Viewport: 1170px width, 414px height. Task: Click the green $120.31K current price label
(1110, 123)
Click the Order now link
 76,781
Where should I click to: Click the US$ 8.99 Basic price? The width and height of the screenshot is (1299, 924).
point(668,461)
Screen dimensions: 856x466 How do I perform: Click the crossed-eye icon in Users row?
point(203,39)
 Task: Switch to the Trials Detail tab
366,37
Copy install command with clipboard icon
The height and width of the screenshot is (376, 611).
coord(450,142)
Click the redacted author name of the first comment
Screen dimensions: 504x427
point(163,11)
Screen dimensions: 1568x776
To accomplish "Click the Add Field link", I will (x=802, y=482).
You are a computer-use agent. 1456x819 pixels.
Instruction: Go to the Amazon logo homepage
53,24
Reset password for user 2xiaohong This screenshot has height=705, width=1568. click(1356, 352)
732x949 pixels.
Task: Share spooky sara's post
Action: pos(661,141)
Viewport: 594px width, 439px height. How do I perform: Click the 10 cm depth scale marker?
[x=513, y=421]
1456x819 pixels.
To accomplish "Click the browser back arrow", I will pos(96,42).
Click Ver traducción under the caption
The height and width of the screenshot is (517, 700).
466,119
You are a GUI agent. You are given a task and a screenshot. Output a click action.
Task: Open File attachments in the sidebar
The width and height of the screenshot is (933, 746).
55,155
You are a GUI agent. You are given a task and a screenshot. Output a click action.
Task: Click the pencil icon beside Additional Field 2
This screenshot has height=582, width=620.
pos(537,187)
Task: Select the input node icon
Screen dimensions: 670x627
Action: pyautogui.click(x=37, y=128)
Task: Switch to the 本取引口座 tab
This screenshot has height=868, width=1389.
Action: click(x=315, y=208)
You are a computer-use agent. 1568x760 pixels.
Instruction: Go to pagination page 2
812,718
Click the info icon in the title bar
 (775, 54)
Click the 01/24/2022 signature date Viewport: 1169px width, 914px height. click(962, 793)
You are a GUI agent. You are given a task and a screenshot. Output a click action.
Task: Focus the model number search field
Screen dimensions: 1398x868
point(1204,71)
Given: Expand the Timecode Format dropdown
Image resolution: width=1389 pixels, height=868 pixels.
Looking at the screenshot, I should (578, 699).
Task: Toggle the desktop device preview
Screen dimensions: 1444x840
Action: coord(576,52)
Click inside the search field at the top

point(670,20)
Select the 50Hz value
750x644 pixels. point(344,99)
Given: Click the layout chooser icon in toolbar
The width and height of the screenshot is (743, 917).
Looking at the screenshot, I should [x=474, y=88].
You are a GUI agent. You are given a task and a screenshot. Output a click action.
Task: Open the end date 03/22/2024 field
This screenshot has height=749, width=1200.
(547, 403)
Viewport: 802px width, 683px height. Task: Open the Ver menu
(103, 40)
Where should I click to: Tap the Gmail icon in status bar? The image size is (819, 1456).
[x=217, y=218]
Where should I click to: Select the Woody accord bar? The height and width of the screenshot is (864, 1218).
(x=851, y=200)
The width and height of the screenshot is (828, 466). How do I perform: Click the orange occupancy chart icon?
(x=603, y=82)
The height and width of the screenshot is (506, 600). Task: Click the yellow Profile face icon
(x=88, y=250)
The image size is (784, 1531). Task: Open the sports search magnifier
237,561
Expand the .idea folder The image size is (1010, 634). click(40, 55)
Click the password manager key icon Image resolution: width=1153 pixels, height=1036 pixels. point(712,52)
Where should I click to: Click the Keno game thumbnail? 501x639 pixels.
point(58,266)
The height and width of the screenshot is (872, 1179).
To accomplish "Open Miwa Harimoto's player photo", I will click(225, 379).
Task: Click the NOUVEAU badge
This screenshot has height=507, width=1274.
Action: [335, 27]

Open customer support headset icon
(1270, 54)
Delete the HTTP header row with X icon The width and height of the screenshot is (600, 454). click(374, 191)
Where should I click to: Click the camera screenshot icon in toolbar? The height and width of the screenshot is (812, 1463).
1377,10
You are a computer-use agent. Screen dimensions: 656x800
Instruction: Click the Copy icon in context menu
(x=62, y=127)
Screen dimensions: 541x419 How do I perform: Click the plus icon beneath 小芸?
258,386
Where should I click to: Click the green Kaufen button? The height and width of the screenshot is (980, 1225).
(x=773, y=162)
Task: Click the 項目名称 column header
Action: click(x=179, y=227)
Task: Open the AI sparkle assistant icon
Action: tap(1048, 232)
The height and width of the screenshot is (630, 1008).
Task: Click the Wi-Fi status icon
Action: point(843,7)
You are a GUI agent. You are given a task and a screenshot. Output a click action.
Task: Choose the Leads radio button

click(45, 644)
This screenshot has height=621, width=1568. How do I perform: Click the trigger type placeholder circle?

* * * * * * * * *

_Directive:_ Retype, without any changes, the part of the records above that opens with the line containing "Where should I click to: Tap" and closes with the line containing "Click the password". Include both of those lines.

_Solved problem:_
Where should I click to: Tap the Gmail icon in status bar? The image size is (819, 1456).
[x=217, y=218]
Where should I click to: Select the Woody accord bar? The height and width of the screenshot is (864, 1218).
(x=851, y=200)
The width and height of the screenshot is (828, 466). How do I perform: Click the orange occupancy chart icon?
(x=603, y=82)
The height and width of the screenshot is (506, 600). Task: Click the yellow Profile face icon
(x=88, y=250)
The image size is (784, 1531). Task: Open the sports search magnifier
237,561
Expand the .idea folder The image size is (1010, 634). click(40, 55)
Click the password manager key icon Image resolution: width=1153 pixels, height=1036 pixels. point(712,52)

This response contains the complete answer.